--- start of Provided data ---

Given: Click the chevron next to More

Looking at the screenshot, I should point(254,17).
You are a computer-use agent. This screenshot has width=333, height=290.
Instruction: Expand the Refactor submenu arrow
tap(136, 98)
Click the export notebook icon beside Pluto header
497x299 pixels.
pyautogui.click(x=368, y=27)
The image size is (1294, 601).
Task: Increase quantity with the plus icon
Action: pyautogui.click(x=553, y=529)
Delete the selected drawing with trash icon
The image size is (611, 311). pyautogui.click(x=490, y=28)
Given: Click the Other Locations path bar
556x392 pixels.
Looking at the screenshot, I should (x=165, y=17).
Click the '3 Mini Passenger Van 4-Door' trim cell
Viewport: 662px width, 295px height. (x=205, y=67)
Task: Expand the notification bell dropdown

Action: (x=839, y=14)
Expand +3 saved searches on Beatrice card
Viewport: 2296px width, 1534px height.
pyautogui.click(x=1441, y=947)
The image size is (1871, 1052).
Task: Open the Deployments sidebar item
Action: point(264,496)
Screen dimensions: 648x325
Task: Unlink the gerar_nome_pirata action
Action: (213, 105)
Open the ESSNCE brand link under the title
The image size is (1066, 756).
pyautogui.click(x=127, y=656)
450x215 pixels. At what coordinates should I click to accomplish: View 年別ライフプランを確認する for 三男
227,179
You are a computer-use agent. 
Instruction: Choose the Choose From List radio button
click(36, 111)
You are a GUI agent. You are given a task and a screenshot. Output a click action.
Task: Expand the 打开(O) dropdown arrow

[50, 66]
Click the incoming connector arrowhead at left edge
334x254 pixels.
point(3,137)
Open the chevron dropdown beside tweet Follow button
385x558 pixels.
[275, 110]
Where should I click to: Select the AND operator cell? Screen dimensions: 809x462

--- end of Provided data ---

Could you set out the material above as a JSON list of strings, one string per line, skipping any blank lines?

[
  "Given: Click the chevron next to More",
  "Looking at the screenshot, I should point(254,17).",
  "You are a computer-use agent. This screenshot has width=333, height=290.",
  "Instruction: Expand the Refactor submenu arrow",
  "tap(136, 98)",
  "Click the export notebook icon beside Pluto header",
  "497x299 pixels.",
  "pyautogui.click(x=368, y=27)",
  "The image size is (1294, 601).",
  "Task: Increase quantity with the plus icon",
  "Action: pyautogui.click(x=553, y=529)",
  "Delete the selected drawing with trash icon",
  "The image size is (611, 311). pyautogui.click(x=490, y=28)",
  "Given: Click the Other Locations path bar",
  "556x392 pixels.",
  "Looking at the screenshot, I should (x=165, y=17).",
  "Click the '3 Mini Passenger Van 4-Door' trim cell",
  "Viewport: 662px width, 295px height. (x=205, y=67)",
  "Task: Expand the notification bell dropdown",
  "Action: (x=839, y=14)",
  "Expand +3 saved searches on Beatrice card",
  "Viewport: 2296px width, 1534px height.",
  "pyautogui.click(x=1441, y=947)",
  "The image size is (1871, 1052).",
  "Task: Open the Deployments sidebar item",
  "Action: point(264,496)",
  "Screen dimensions: 648x325",
  "Task: Unlink the gerar_nome_pirata action",
  "Action: (213, 105)",
  "Open the ESSNCE brand link under the title",
  "The image size is (1066, 756).",
  "pyautogui.click(x=127, y=656)",
  "450x215 pixels. At what coordinates should I click to accomplish: View 年別ライフプランを確認する for 三男",
  "227,179",
  "You are a computer-use agent. ",
  "Instruction: Choose the Choose From List radio button",
  "click(36, 111)",
  "You are a GUI agent. You are given a task and a screenshot. Output a click action.",
  "Task: Expand the 打开(O) dropdown arrow",
  "[50, 66]",
  "Click the incoming connector arrowhead at left edge",
  "334x254 pixels.",
  "point(3,137)",
  "Open the chevron dropdown beside tweet Follow button",
  "385x558 pixels.",
  "[275, 110]",
  "Where should I click to: Select the AND operator cell? Screen dimensions: 809x462"
]